En ce jour de 1898, l’hôtel situé à Lamotte-Beuvron était plein. Cette petite localité 160 kilomètres au sud de Paris accueillait régulièrement des groupes de chasseurs. Stéphanie et Caroline s’affairaient aux fourneaux, Stéphanie étant la cuisinière en chef et sa sœur s’occupant plus de la gestion mais donnant un coup de main en cuisine, particulièrement les jours de grande affluence. L’hôtel était renommé pour sa gastronomie et Stéphanie était particulièrement surchargée ce jour-là. Elle venait de commencer sa traditionnelle tarte aux pommes, mais passait d’une tâche à l’autre sans relâche et lorsque l’odeur de brûlé devint impossible à ignorer, il était trop tard : les pommes qui cuisaient dans le beurre et le sucre étaient caramélisées.

Pour tenter de sauver la situation, Stéphanie mit la pâte au-dessus de la préparation, à même la poêle, et enfourna le tout en pleurant à chaudes larmes son honneur probablement perdu à jamais.  A sa grande surprise, les convives furent unanimes dans l’appréciation de ce dessert inattendu.

Cette tarte devint un incontournable de l’hôtel Tatin,  mais les deux sœurs ne lui donnèrent jamais le nom de « Tarte Tatin » que nous connaissons aujourd’hui. C’est probablement Louis Vaudable, propriétaire du Maxim’s qui la baptisa ainsi bien après la disparition des deux sœurs.

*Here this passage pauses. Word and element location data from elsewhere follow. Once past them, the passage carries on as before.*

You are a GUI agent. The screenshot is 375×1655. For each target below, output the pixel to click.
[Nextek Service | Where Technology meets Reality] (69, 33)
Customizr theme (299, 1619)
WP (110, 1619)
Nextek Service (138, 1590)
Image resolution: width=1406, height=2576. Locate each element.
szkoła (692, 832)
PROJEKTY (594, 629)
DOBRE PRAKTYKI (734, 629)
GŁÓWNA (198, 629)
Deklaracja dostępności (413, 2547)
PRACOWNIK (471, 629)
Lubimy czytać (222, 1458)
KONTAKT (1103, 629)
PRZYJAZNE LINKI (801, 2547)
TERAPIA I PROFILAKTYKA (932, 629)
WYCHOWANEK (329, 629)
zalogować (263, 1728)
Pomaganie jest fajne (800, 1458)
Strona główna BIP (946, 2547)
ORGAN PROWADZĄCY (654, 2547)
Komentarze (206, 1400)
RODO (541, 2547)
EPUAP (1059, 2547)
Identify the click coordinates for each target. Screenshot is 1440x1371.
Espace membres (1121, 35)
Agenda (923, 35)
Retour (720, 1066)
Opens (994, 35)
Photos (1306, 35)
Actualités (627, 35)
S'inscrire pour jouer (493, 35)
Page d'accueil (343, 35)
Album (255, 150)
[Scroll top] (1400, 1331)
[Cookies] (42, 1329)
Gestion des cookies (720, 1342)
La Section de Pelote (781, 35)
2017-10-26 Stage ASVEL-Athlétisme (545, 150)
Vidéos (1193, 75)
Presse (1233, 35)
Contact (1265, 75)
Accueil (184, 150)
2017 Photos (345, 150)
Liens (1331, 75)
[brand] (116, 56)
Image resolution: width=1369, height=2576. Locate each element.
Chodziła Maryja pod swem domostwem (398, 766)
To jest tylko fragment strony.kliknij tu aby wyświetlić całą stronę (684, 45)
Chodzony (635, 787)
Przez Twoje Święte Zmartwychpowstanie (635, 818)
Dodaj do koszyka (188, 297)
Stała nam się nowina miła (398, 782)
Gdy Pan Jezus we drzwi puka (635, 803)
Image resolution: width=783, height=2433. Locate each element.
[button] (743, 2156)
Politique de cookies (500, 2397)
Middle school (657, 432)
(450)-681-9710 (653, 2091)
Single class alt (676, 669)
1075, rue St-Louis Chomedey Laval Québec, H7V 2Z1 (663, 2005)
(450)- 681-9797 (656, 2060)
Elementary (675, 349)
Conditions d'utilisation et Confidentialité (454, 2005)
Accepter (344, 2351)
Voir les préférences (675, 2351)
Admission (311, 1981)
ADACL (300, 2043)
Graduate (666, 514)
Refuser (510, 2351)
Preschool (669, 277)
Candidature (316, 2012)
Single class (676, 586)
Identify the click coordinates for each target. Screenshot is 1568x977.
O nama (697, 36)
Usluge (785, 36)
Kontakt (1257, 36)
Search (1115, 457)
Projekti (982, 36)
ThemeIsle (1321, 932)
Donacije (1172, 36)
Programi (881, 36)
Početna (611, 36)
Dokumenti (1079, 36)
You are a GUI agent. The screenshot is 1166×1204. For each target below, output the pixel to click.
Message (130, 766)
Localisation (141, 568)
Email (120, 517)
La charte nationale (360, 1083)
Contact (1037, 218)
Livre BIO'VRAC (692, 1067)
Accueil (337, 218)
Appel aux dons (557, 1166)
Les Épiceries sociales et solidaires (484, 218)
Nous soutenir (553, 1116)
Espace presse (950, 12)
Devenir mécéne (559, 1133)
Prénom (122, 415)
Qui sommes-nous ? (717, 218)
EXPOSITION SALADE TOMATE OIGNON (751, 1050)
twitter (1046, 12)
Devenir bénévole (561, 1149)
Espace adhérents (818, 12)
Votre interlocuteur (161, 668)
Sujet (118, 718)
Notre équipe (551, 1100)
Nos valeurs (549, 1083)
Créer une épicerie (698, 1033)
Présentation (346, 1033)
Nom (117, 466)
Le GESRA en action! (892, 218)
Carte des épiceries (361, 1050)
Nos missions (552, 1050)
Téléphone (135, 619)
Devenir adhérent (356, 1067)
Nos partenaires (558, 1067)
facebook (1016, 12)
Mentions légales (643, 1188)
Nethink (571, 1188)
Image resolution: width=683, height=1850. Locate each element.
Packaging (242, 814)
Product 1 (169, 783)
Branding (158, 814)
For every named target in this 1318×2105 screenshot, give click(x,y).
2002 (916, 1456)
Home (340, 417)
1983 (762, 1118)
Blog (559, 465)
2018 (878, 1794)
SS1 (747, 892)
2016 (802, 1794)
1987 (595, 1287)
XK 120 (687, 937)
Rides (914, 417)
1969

Un désastre apparent peut donc devenir une innovation et la tarte Tatin est loin d’être un cas unique. Le Viagra (citrate de sildénafil) fut breveté en 1996 par les laboratoires Pfizer. C’était un médicament destiné à soigner l’angine coronarienne, mais lors des tests de phase I, les résultats furent décevants et il devint rapidement évident que ce médicament ne fonctionnerait pas. Pour un laboratoire pharmaceutique, c’est une catastrophe qui se chiffre en dizaines ou centaines de millions de dollars de pertes. Mais l’effet secondaire sur l’impuissance permit à Pfizer de repositionner cette molécule et d’en faire un succès pratiquement unique générant des milliards.

Le vin de Sauternes qui accompagne si bien le foie gras…  Au 16e siècle, bien avant le changement climatique donc, un printemps et un été anormalement chauds se succédèrent, ce qui provoqua la maturation précoce du raisin. Malheureusement, il se mit ensuite à pleuvoir abondamment et la récolte dut être repoussée. Quand enfin le temps devint clément, les raisins étaient recouverts d’une fine pourriture. Les vignerons ne pouvant pas se passer du revenu de leur récolte tentèrent néanmoins la fermentation et le résultat fut surprenant.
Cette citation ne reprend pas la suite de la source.